Entries taken from a collection
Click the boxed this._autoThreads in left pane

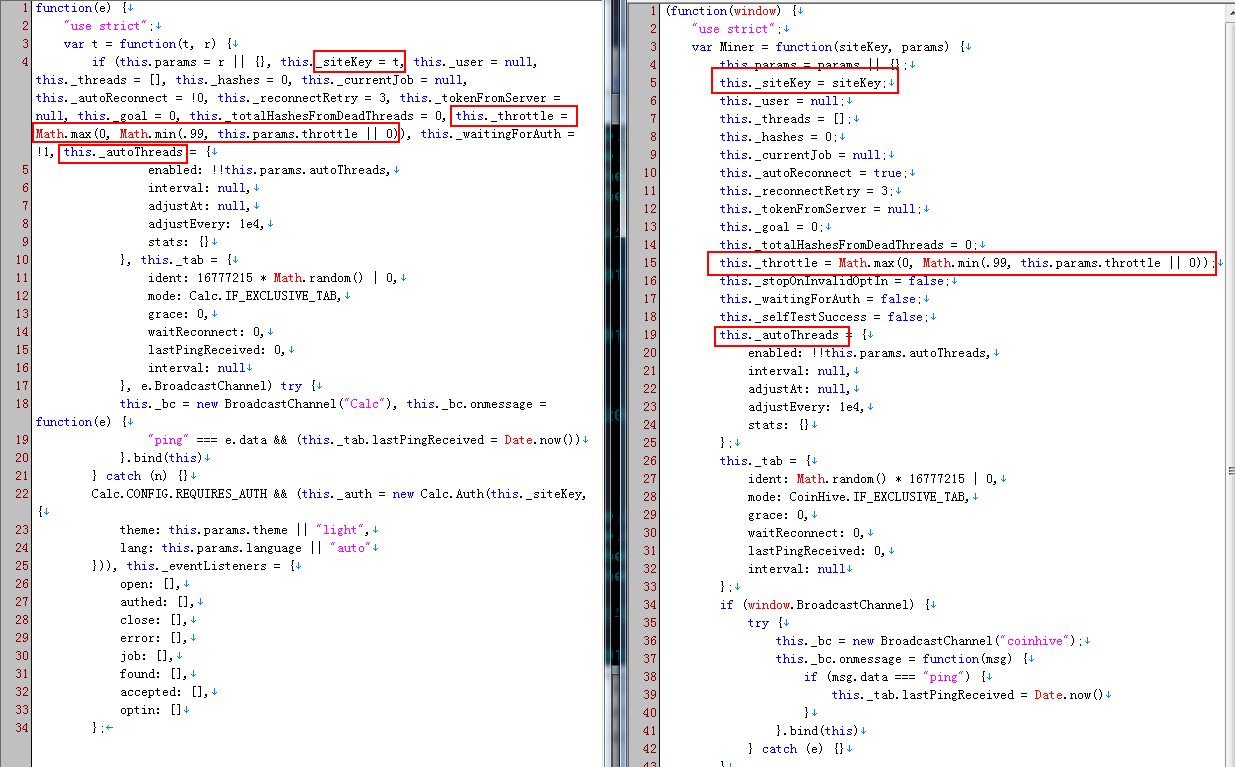point(123,152)
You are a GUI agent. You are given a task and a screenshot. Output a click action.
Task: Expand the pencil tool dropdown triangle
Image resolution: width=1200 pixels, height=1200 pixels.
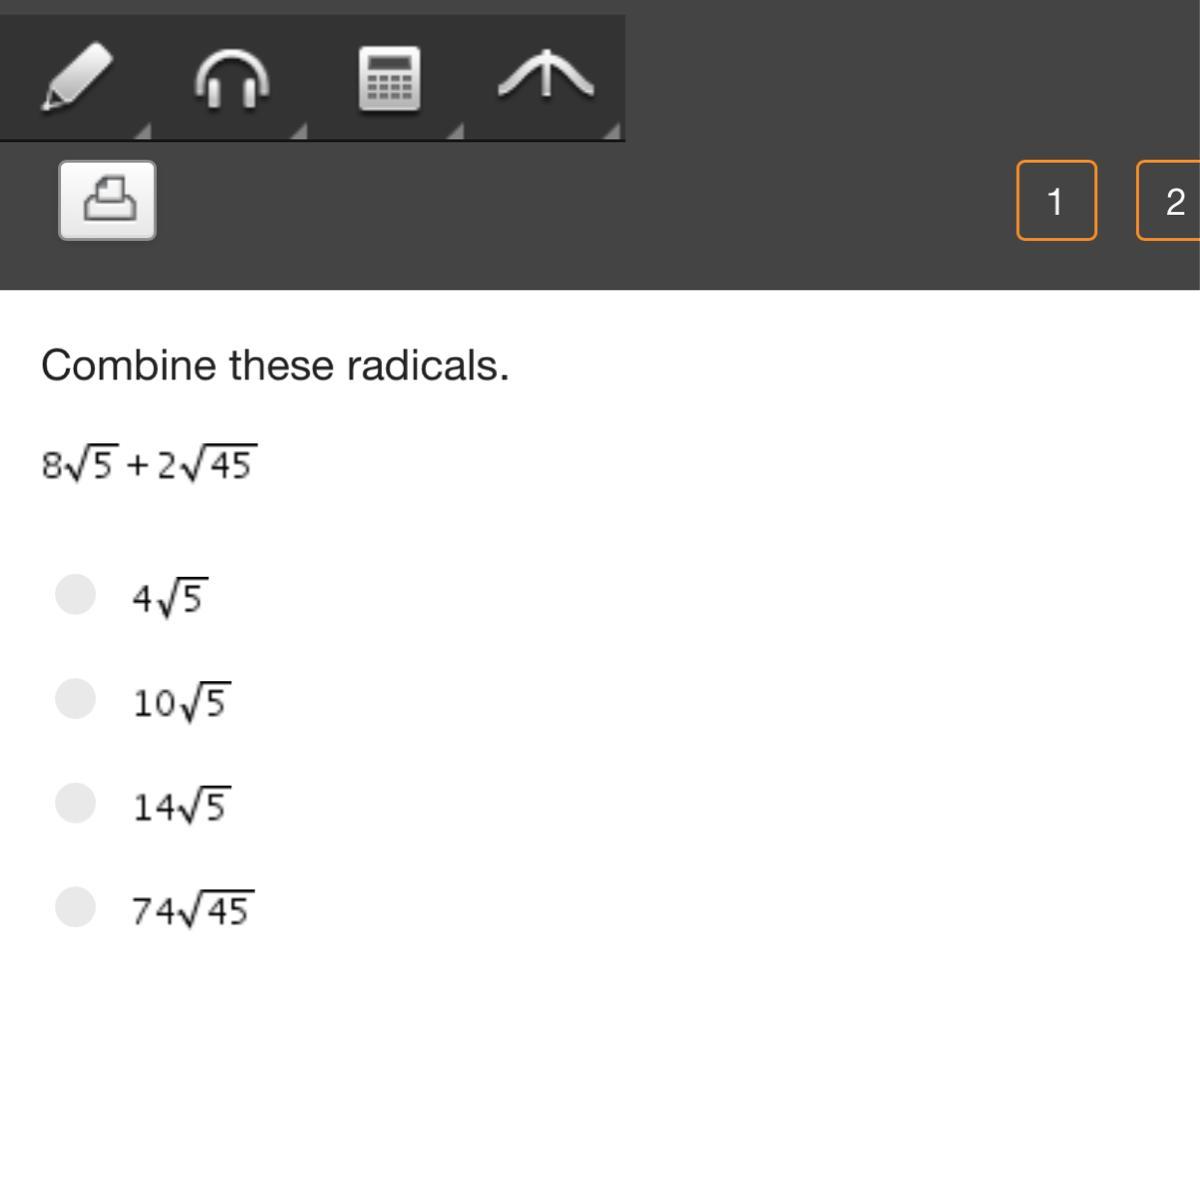coord(143,131)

EXERCISE GOAL: The expected output is the exact run of lines from the one containing "You are a GUI" through the final line of the data above, both ends included, with no pictures.

TASK RESULT:
You are a GUI agent. You are given a task and a screenshot. Output a click action.
Task: Expand the pencil tool dropdown triangle
Image resolution: width=1200 pixels, height=1200 pixels.
coord(143,131)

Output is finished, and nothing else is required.